ИЗВЛЕЧЁННЫЙ МАТЕРИАЛ:
☆ ☆ ☆ ☆ ☆
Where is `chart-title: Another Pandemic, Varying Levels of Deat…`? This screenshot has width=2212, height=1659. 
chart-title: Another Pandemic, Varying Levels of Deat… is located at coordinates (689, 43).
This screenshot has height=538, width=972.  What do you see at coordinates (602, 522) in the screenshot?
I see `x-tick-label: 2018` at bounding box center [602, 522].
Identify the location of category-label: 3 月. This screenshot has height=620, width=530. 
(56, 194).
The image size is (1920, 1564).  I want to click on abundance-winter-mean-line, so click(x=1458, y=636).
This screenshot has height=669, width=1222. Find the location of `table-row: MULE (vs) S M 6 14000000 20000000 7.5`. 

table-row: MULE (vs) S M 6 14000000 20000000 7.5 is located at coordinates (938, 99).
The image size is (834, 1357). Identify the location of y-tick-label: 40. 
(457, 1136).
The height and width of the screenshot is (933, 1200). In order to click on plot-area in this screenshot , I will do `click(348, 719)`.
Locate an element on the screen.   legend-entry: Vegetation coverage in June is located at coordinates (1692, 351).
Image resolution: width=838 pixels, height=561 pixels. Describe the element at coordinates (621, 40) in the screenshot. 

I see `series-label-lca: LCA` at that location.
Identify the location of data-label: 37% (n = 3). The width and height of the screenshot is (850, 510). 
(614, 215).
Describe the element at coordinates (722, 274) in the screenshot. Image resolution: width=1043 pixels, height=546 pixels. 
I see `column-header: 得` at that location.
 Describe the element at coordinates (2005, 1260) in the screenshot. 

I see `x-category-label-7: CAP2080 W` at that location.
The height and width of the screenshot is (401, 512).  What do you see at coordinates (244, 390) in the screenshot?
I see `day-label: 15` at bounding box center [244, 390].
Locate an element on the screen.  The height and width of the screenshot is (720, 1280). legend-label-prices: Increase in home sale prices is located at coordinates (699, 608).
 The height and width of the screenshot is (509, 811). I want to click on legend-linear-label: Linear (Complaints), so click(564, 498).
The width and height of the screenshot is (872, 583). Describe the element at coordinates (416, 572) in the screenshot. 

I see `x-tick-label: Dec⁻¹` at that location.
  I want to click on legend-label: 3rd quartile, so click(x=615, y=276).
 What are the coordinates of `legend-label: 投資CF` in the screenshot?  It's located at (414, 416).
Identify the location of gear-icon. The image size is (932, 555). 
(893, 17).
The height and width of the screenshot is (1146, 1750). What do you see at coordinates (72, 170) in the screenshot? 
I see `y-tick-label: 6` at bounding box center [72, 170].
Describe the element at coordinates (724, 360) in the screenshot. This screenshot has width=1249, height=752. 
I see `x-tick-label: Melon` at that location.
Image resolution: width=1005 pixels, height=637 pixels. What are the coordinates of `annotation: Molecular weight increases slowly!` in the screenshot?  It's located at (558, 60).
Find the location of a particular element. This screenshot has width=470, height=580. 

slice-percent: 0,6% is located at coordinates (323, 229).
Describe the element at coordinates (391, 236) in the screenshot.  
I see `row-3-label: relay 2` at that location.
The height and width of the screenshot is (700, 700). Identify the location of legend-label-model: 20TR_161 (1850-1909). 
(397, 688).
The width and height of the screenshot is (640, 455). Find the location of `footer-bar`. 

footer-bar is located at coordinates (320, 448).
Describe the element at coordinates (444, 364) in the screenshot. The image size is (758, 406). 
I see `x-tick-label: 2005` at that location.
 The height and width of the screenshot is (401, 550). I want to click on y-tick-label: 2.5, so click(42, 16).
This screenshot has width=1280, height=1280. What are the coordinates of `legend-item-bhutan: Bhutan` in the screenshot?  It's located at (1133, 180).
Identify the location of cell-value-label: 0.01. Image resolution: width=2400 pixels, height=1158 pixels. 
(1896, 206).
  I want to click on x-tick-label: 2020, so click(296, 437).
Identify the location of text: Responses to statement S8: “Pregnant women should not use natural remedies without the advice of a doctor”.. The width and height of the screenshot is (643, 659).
☆ ☆ ☆ ☆ ☆
ВАША ЗАДАЧА: Перепишите дословно строки записей от строки с «The image size is (1920, 1564).» до строки с «The height and width of the screenshot is (933, 1200).» включительно.

РЕЗУЛЬТАТ УПРАЖНЕНИЯ:
The image size is (1920, 1564).  I want to click on abundance-winter-mean-line, so click(x=1458, y=636).
This screenshot has height=669, width=1222. Find the location of `table-row: MULE (vs) S M 6 14000000 20000000 7.5`. 

table-row: MULE (vs) S M 6 14000000 20000000 7.5 is located at coordinates (938, 99).
The image size is (834, 1357). Identify the location of y-tick-label: 40. 
(457, 1136).
The height and width of the screenshot is (933, 1200). In order to click on plot-area in this screenshot , I will do `click(348, 719)`.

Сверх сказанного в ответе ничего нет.